Un renne avec des bois se désaltère
Les Rennes ont de grandes variations de couleurs. Auteur : ©Kjetil Kolbjornsrud.

Pour faire face au froid mordant, le pelage du Renne, qui possède de nombreuses variations de couleurs allant du blanc au noir, est une arme redoutable.
La fourrure du Renne possède deux types de poils. Le poil de bourre, est très dense et peut atteindre une épaisseur de 5 cm. Son rôle est déterminant dans l’isolation thermique. Plus en surface, on trouve les poils de jarre qui peuvent mesurer jusqu’à 7 cm. Chez le Renne, ils présentent une structure particulière. En effet le canal médullaire de ces poils est composé de chambres de formes alvéolaires. Ce sont des zones creuses, délimitées par des structures sèches épithéliales kératinisées.

Elles permettent d’emmagasiner de l’air pour isoler du froid et faciliter la flottaison. Le Renne est le cervidé qui a la plus grande densité de poils par cm². Il possède des glandes sébacées qui lubrifient et imperméabilisent la surface du pelage. L’animal est donc capable de supporter la neige, la pluie ainsi que des eaux glaciales lorsqu’il doit traverser des rivières. 

Pour l’aider dans ses déplacements, le Renne peut s’appuyer sur… ses sabots. En forme de croissants de lune recourbés vers l’intérieur, les sabots du Renne possèdent des bords tranchants. Ce qui lui permet de creuser à la recherche de sa nourriture. Les doigts des sabots peuvent s’écarter jusqu’à doubler la surface d’appui au sol. Cette flexibilité lui permet de marcher sur des sols gelés. Ses sabots secondaires latéraux lui servent à ne pas s’enliser et facilitent la marche dans la neige.

Le Renne possède une autre particularité physiologique : l’hypothermie localisée. Lorsqu’il se déplace sur des sols glacés, les vaisseaux sanguins des pattes se contractent sous l’effet du froid (vasoconstriction). Cela réduit l’apport de chaleur dans ces zones : le Renne conserve alors une température stable. Le corps peut donc être à 37,5 °C alors que la température du bas des pattes peut descendre jusqu’à 0 °C.

Voir clair dans la nuit polaire

Si nous n’avons pas trouvé de littérature concernant les Rennes volants à Noël, le Renne possède cependant une capacité unique au monde.

lichen des rennes
Cladonia rangiferina est une espèce de lichen connue sous le nom de Lichen des Rennes.
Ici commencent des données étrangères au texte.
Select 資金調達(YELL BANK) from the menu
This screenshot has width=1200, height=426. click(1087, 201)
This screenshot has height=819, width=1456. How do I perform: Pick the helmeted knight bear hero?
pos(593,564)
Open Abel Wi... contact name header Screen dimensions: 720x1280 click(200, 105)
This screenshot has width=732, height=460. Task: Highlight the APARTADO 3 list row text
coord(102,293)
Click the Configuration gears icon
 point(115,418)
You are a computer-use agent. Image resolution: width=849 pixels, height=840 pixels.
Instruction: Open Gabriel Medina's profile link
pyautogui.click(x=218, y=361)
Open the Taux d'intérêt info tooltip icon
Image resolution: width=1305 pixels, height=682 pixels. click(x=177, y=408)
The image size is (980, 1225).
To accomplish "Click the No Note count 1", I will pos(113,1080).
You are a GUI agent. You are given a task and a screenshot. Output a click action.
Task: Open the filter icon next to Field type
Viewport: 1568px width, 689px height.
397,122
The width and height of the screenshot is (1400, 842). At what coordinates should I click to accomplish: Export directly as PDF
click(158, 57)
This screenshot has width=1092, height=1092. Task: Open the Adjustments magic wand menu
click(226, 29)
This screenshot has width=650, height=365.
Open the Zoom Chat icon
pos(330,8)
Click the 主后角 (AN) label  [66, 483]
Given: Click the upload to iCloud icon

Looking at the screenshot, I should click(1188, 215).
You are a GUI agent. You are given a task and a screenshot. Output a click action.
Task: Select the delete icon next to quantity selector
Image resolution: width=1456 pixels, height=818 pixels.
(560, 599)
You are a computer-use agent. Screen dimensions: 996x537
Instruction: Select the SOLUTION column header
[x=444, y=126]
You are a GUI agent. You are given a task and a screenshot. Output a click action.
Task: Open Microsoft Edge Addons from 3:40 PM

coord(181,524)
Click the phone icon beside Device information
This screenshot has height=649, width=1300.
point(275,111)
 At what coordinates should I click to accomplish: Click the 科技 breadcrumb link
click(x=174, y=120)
Auteur : ©Anterovium shutterstock.

Il est en effet le seul mammifère connu à modifier de façon saisonnière la structure de son tapetum lucidum. D’un marron doré en été, les yeux du Renne passent à un bleu profond en hiver. Cette modification a pour but de permettre au Renne de s’adapter à la faible luminosité de l’hiver polaire.
Le tapetum lucidum, généralement présent chez les espèces nocturnes, améliore la perception des contrastes, notamment dans le spectre ultraviolet. C’est cette couche réfléchissante qui donne l’impression que les yeux des chats sont phosphorescents lorsque la nuit, nous les apercevons à la lumière des phares.

Ainsi, les Rennes peuvent plus facilement trouver leur nourriture. Des lichens qui constituent 50 à 80 % de leur alimentation en hiver, puisque ceux-ci réfléchissent les UV au crépuscule. 

Le père Noël prépare son traineau suivit d'un renne de noël
Un mystérieux homme en rouge prépare son attelage. Auteur : ©Altrendo Images.

Par ailleurs ses capacités hors du commun sont encore nombreuses. Il possède une paire de côtes de plus que les autres cervidés qui en possèdent 13. Il est capable de supporter à la fois un déficit hydrique, énergétique et protéique quand les ressources se font rares. De plus, c’est un champion de la migration : certaines populations, notamment les Caribous de toundra, peuvent parcourir jusqu’à 6000 km par an à raison de 55 km par jour. Pouvant atteindre une vitesse de pointe de 70 km/h, il est aussi capable de traverser des lacs et rivières à 6 km/h !

Bref, le Renne possède des adaptations si remarquables qu’elles ont sans doute contribué à nourrir l’imaginaire collectif. 

Enfin, une information biologique concernant les Rennes du Père Noël pourrait nous apporter un éclairage inattendu sur leur identité. En effet, le Renne est la seule espèce de cervidés chez qui mâles et femelles portent des bois. Mais les mâles les perdent au début de l’hiver, tandis que les femelles les conservent jusqu’au printemps : Rudolph et ses compères seraient donc, très probablement… des femelles.